I love racing games. Whenever we get a code for a racing game, I’m always the first to volunteer (and often volunteered by others). When I heard that we had received a code for a new racer, I quickly picked it up and eagerly went to download it. The title in question is Wheelspin Frenzy a retro-inspired racing game from Mental Moose Games.
Wheelspin Frenzy is a top-down racer, a bit like the excellent Mantis Burn Racing. The camera position is where this similarity ends though. The art-style is a lot more stylised with a sort of cel-shaded appearance. The actual art design comes across really nicely. The cars are distinctive, and all have a sense of fun to their appearance. The same can be said of the various items and scenery scattered around the track. Unfortunately, this is the only positive thing that can be said about the visuals. The biggest issue is the fuzzy nature of the graphics. I had to check that this wasn’t just a mobile game that had been given a quick port to Xbox. Turns out that’s not the case though. At the time of writing this, Xbox One is the only platform this game is available on. I wondered whether it was because I was playing on a 4K TV with my Xbox One X, but I also tried it on my One S on a smaller TV and had the same issues. As well as the fuzzy visuals the framerate is not as stable as it should be. I experienced several frame drops during my run through the game.
The visual flaws could be forgivable if the gameplay was compelling. Unfortunately, that isn’t the case. The handling model is passable but doesn’t offer much of interest. The AI of your opponents is very poor.

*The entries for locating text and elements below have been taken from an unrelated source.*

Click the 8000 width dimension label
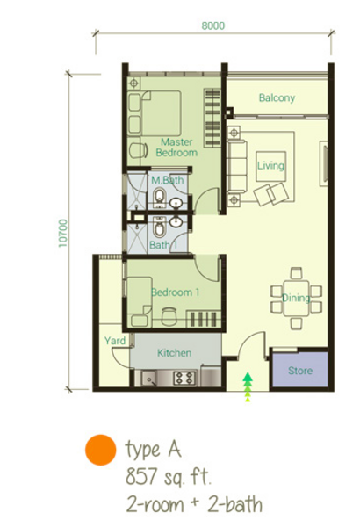click(x=212, y=25)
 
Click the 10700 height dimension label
click(x=63, y=233)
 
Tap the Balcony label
click(x=277, y=97)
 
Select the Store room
click(x=299, y=370)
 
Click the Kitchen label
click(x=174, y=352)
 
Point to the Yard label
click(x=115, y=341)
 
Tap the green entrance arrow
click(x=248, y=386)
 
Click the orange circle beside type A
click(x=100, y=450)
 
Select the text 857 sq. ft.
click(x=169, y=477)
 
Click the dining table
click(x=296, y=299)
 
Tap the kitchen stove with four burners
click(x=184, y=378)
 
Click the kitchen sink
click(x=148, y=378)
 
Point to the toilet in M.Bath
click(x=159, y=197)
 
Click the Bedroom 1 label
click(x=175, y=292)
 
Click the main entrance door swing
click(x=252, y=344)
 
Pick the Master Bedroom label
click(x=176, y=148)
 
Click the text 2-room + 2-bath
click(x=194, y=505)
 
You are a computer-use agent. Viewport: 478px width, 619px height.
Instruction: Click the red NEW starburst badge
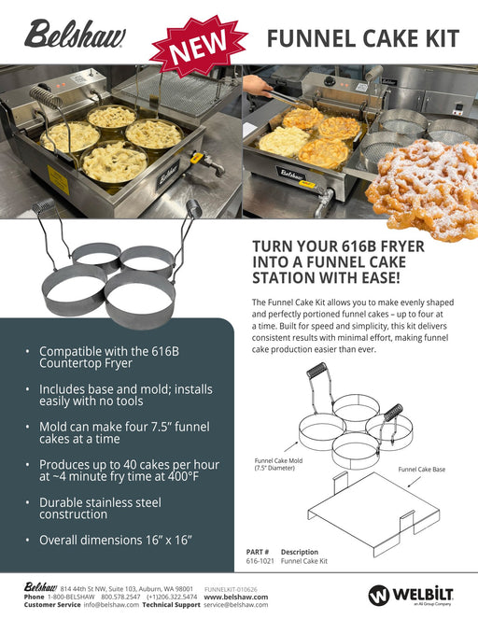tap(199, 46)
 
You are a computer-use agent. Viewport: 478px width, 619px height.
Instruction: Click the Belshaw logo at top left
tap(75, 35)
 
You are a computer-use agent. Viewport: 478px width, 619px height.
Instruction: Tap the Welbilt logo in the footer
tap(411, 596)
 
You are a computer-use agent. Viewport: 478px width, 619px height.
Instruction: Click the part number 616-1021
tap(260, 561)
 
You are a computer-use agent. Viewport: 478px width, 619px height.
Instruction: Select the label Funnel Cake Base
tap(422, 470)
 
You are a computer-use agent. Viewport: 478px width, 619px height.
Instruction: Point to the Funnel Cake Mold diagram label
tap(278, 464)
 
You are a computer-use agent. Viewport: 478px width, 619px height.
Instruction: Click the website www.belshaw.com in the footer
tap(236, 597)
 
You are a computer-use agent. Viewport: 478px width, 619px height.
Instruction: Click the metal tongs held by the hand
tap(288, 100)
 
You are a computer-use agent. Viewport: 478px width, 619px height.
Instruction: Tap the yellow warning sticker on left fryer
tap(58, 180)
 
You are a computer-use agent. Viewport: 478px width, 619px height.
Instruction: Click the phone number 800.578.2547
tap(120, 597)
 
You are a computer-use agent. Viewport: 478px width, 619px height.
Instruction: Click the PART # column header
tap(258, 552)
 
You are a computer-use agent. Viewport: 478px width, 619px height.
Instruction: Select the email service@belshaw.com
tap(235, 605)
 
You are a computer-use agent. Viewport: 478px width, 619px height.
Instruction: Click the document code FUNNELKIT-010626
tap(231, 589)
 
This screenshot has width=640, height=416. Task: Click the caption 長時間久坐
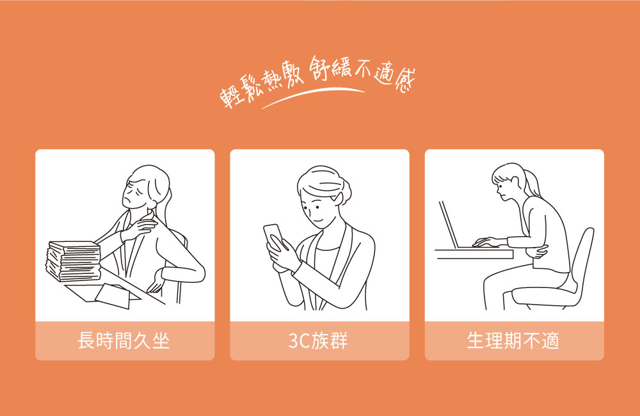pos(124,340)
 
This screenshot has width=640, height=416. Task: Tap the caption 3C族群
pos(318,340)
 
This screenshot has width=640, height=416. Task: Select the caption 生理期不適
pos(513,340)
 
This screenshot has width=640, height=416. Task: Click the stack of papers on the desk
pos(74,261)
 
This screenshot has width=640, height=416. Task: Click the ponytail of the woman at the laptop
pos(532,184)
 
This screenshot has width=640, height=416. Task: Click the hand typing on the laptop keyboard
pos(486,242)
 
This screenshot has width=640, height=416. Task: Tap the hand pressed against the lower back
pos(155,282)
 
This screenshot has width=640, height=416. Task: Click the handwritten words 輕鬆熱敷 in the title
pos(261,86)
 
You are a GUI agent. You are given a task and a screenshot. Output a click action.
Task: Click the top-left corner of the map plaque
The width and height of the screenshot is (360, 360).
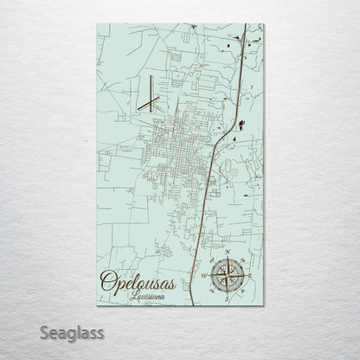click(96, 24)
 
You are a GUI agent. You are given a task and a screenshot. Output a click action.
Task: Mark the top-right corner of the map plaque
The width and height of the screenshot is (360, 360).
click(264, 24)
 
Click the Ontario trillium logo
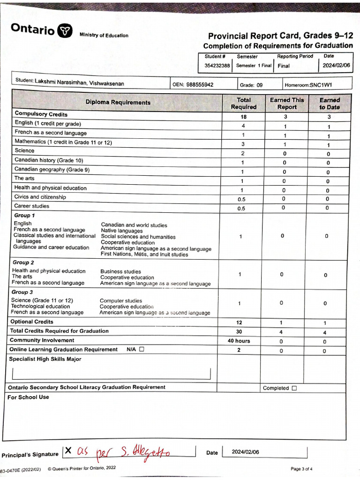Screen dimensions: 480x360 pos(65,31)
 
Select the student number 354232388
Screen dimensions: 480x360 pos(217,66)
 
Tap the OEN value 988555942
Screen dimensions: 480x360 pos(200,85)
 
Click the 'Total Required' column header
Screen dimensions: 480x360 pos(243,103)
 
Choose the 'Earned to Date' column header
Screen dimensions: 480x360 pos(330,103)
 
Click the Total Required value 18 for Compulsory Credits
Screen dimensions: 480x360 pos(243,117)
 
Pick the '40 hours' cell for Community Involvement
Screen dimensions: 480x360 pos(239,341)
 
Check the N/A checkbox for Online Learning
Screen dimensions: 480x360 pos(142,349)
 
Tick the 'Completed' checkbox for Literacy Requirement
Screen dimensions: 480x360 pos(294,388)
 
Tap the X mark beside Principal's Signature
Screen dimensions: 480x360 pos(68,450)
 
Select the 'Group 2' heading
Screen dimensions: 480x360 pos(23,262)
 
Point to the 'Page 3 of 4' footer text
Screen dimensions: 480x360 pos(302,469)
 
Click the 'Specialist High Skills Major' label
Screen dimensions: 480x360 pos(45,359)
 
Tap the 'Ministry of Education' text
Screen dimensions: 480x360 pos(104,35)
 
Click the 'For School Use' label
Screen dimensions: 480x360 pos(28,397)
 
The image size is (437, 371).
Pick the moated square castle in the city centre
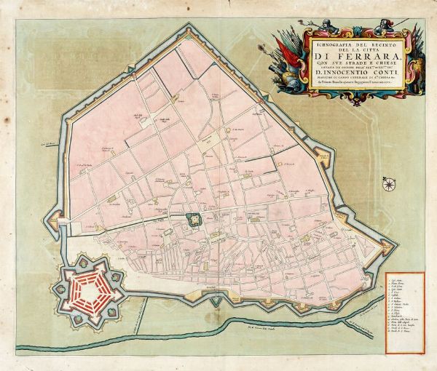[194, 219]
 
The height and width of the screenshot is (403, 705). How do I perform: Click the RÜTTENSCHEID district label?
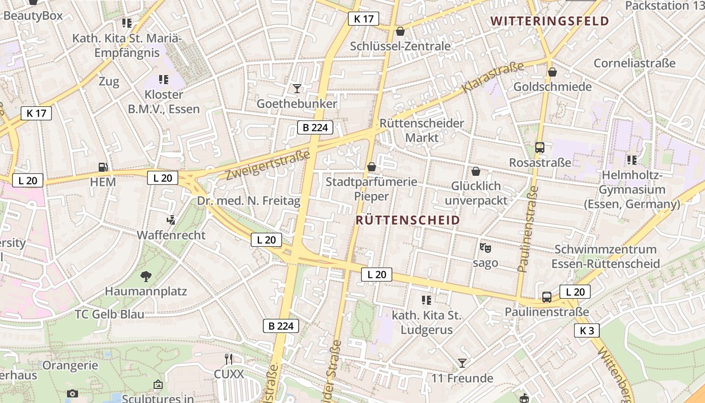[x=408, y=220]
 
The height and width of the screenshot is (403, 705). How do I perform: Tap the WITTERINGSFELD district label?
[x=550, y=21]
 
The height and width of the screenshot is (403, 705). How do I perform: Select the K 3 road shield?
[x=587, y=331]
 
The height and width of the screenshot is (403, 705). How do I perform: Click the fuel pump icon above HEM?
[x=103, y=167]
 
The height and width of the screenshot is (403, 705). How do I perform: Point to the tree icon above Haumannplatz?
[x=146, y=276]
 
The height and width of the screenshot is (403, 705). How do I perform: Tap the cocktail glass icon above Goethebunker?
[x=297, y=89]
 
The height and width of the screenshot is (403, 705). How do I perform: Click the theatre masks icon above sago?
[x=485, y=248]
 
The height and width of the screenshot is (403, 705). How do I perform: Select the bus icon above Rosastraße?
[x=540, y=148]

I decided to try an event racing as coaches, and my opponents kept throwing themselves over the side of a cliff. I’ve also had races where two of my rivals just crashed into a wall and kept each other in the same spot long enough for me to lap them once or twice. There is a boost meter, but it’s never really explained how to fill it. I assumed at first that it was from powersliding (this is a game called Wheelspin Frenzy after all), but it appears to be from crashing into objects around the track.
One of the most important parts of any racing game are the tracks that you race on. The circuits offered here are passable but nothing special. The 20 tracks featured here aren’t particularly long or complex which is just as well as you will often have to learn them as the camera doesn’t always give you enough time to react to corners appropriately. The four different locations for the tracks have a nice level of variety, though, for my taste, there isn’t a big enough difference in grip levels between some of the track surfaces.
The audio in the game is also somewhat lacking. Sound effects like engine noise, collisions, and track noise are incredibly lacklustre. What music there is, is perfectly passable (in a retro 16-bit style) but there just isn’t enough of it. Songs are played over and over again. I understand it costs money to put music in your game, but if you want a gamer to spend 3-5 hours playing your game, then you should have at least 30-40 minutes of music.
I go into every game I play with the hope that it’s going to be great and that’s only increased when it’s a racing game. Alas, Wheelspin Frenzy fell far short of even my basic expectations for a cheap and cheerful little indie game. While I would never expect this to be the next Forza, games like Mantis Burn Racing have shown how an indie developer can make a superb top-down racer. The visuals are poor, the audio is sub-standard, and it’s light on content. I know this is a very cheap title but even at that price-point it just isn’t worth it.